Nienaganny Jacek Głomb
LEGNICA. Plakat wisiał, ale Jacek Głomb nagany za to nie dostał. Sąd Okręgowy w Legnicy odstąpił od wymierzenia kary, za to, że w ubiegłorocznych wyborach samorządowych Jacek Głomb jako pełnomocnik komitetu "Porozumienie dla Legnicy" nie dopilnował, by na czas zniknęły wszystkie wyborcze plakaty.

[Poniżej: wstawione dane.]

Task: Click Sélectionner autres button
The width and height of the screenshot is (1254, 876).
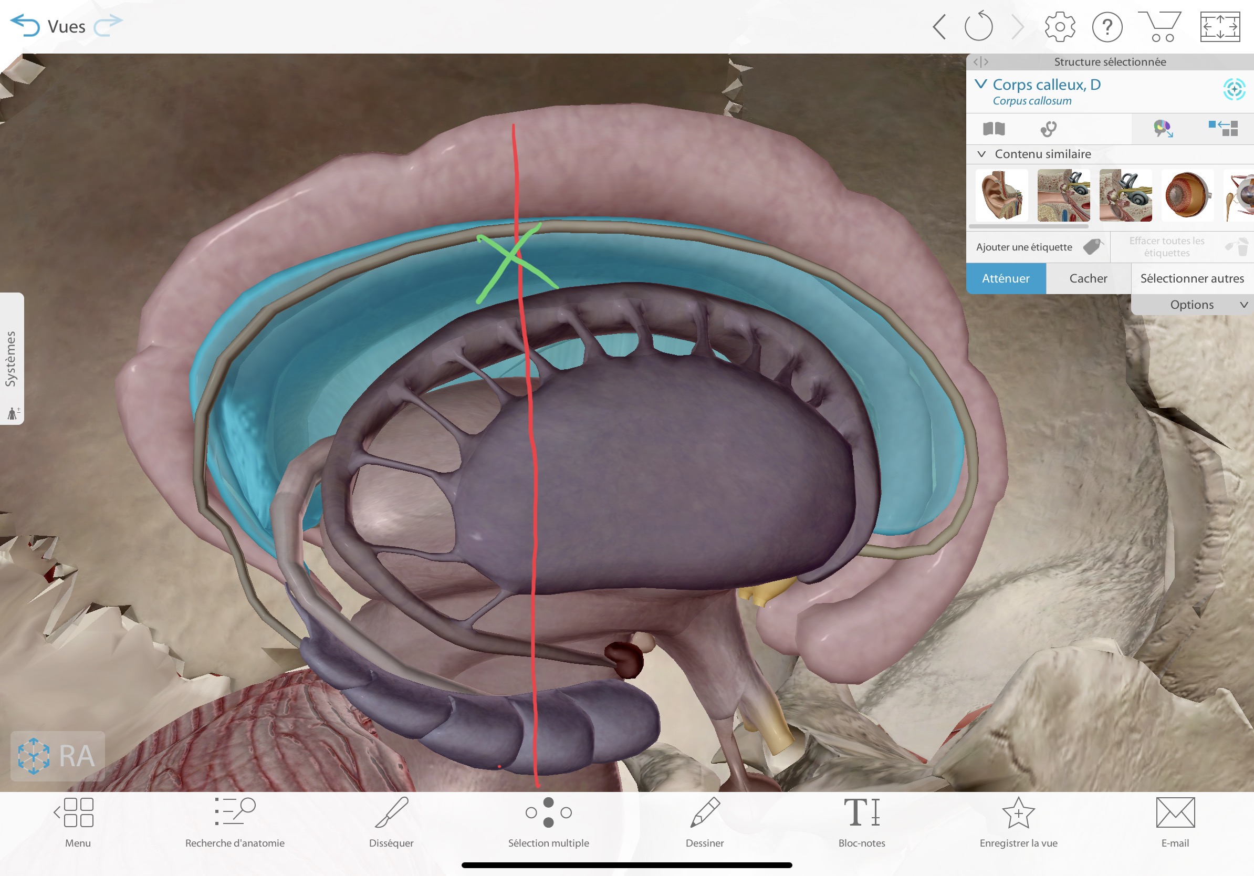Action: tap(1192, 279)
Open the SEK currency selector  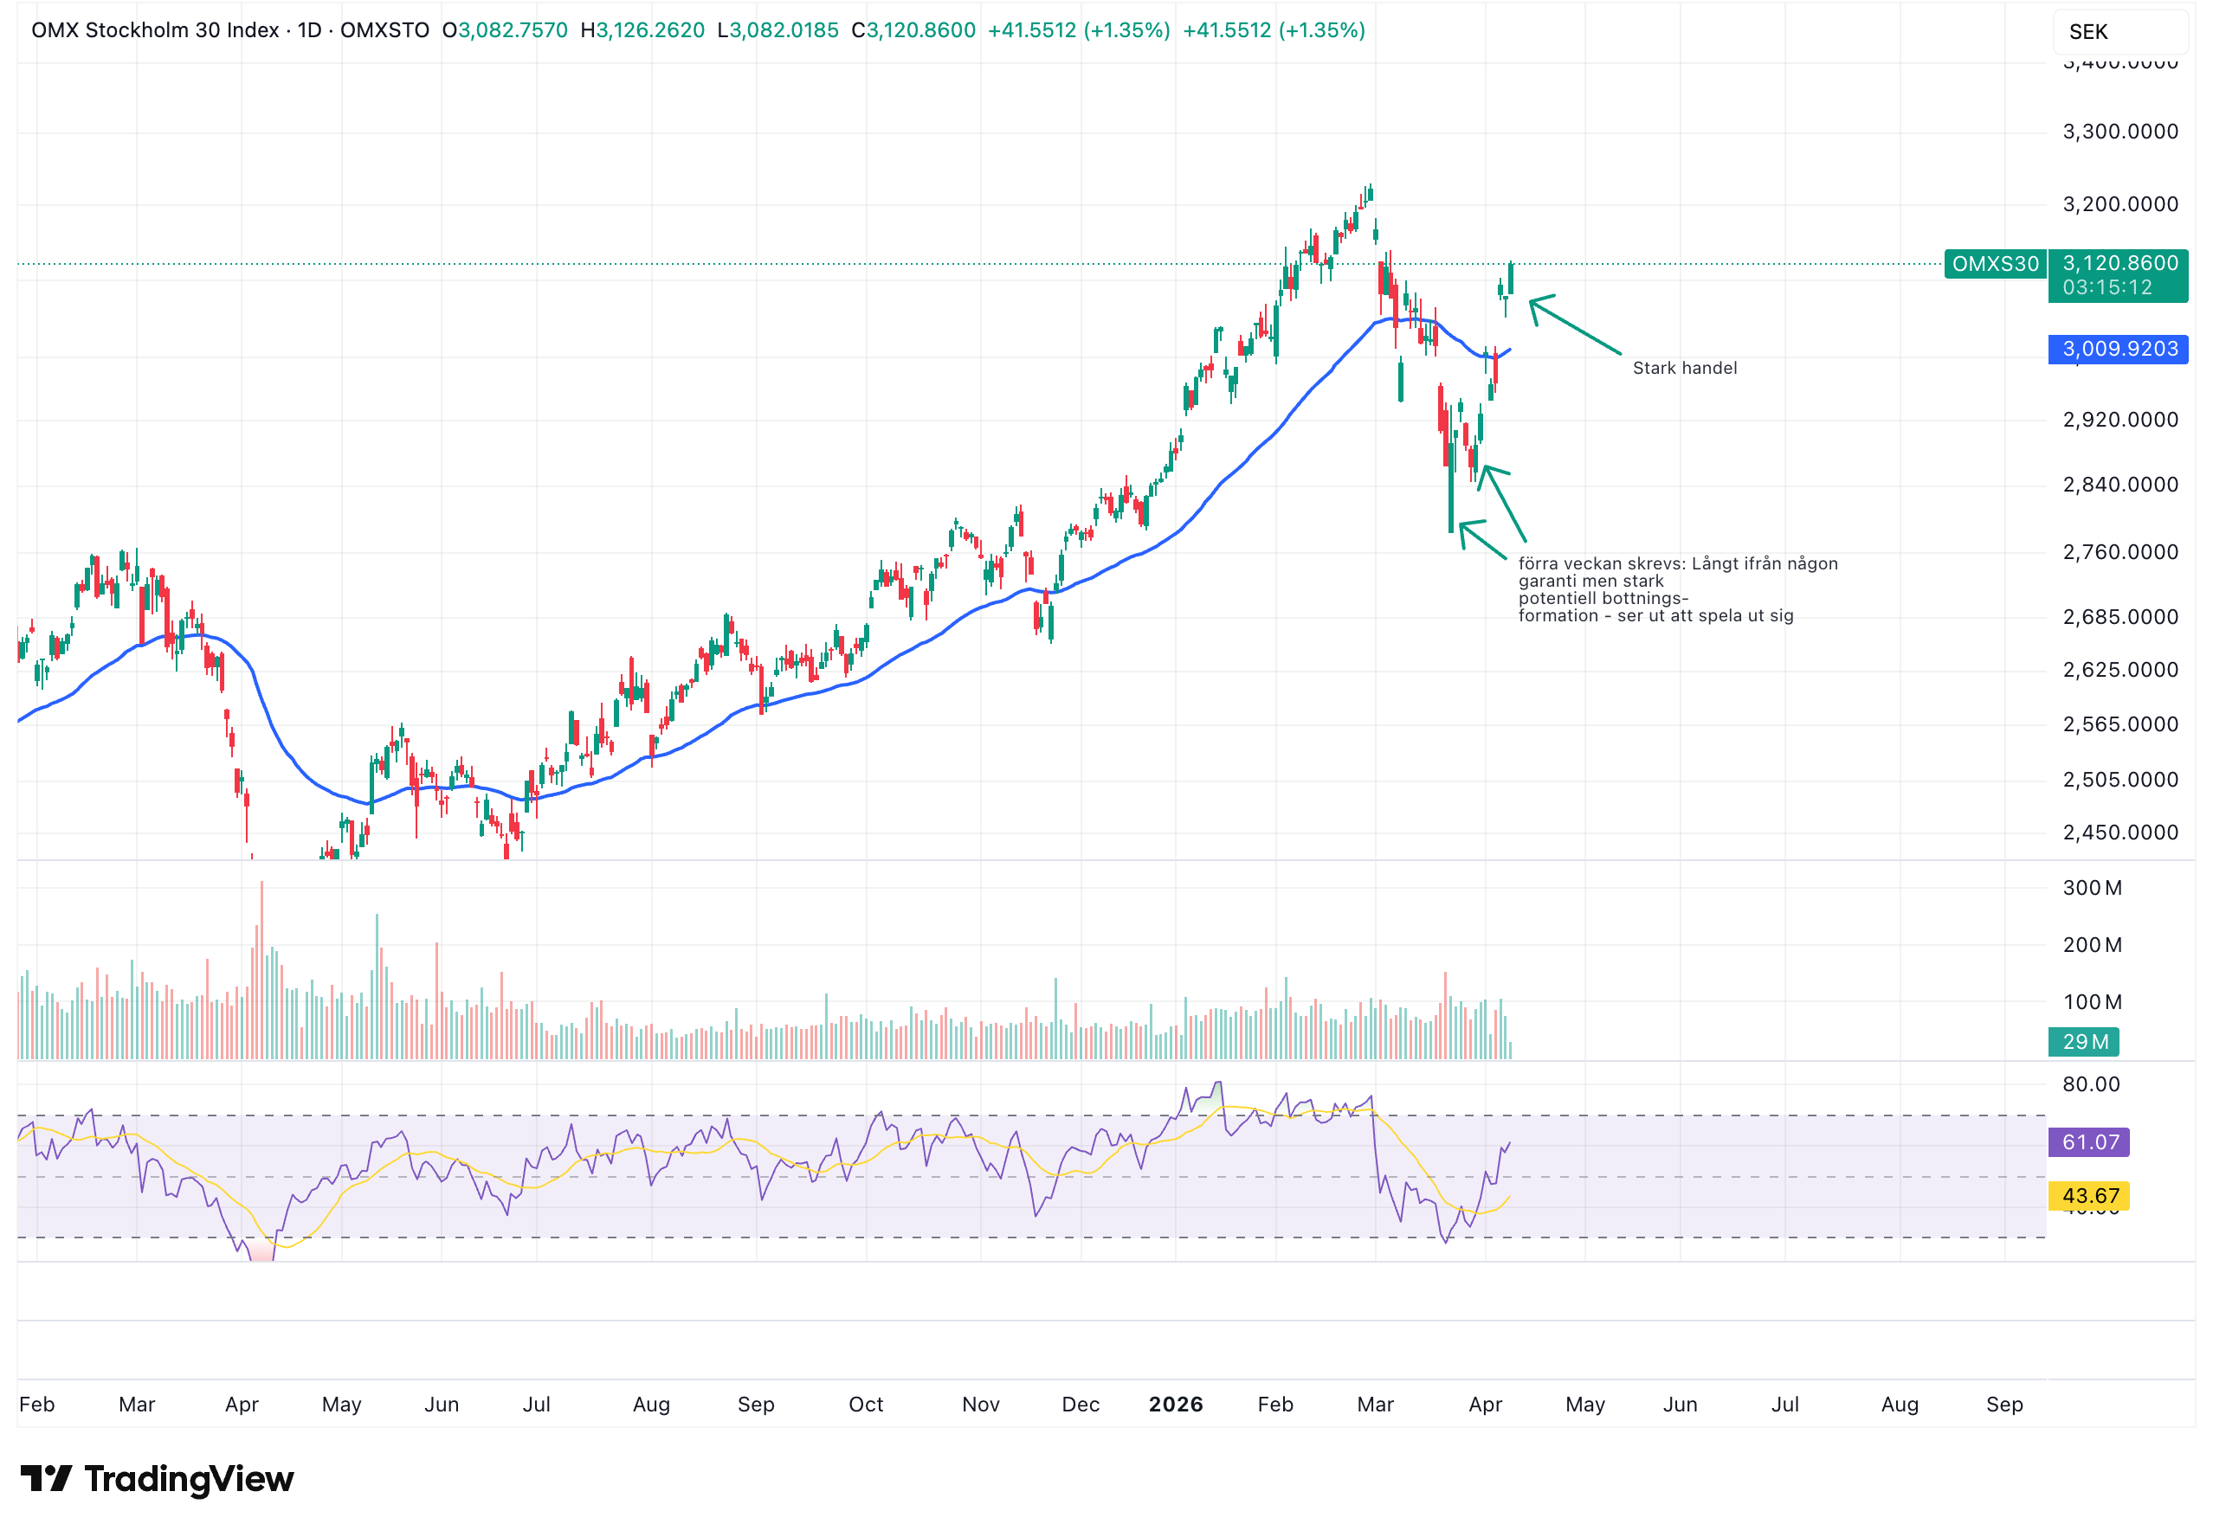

We wrześniu br., decyzją Sądu Rejonowego w Legnicy, Jacek Głomb, dyrektor legnickiego teatru i pełnomocnik komitetu wyborczego "Porozumienie dla Legnicy" ukarany został karą nagany. Odwołał się od tego orzeczenia. - Bardzo źle się czułem z tą naganą, bo przypominało mi to czasy liceum, kiedy kilka razy zostałem ukarany naganą za złe zachowanie. Następnym razem niech komendant straży miejskiej do mnie po prostu zadzwoni, bo szkoda czasu sądu, straży miejskiej i mojego na takie procesy - mówił Jacek Głomb. - Sąd, częściowo uwzględniając naszą apelację, wprawdzie uznał, że ten plakat tam wisiał, ale odstąpił od wymierzenia kary, bo stwierdził, że temu czynowi nie można przypisać jakiejkolwiek społecznej szkodliwości czy karygodności. W postępowaniu karnym byłoby to jednoznaczne z umorzeniem - mówił po wyjściu z sali sądowej mecenas, Marcin Harasimowicz. Jacek Głomb - już bez nagany - zapowiedział, że dotrzyma danego poprzednio słowa i do strażników miejskich dotrze ze świątecznym prezentem - aparatem fotograficznym. Nawiązał tym samym do faktu, że w sprawie spornego plakatu wyborczego straż miejska nie miała dokumentacji fotograficznej, a jedynie służbową notatkę jednego ze strażników miejskich.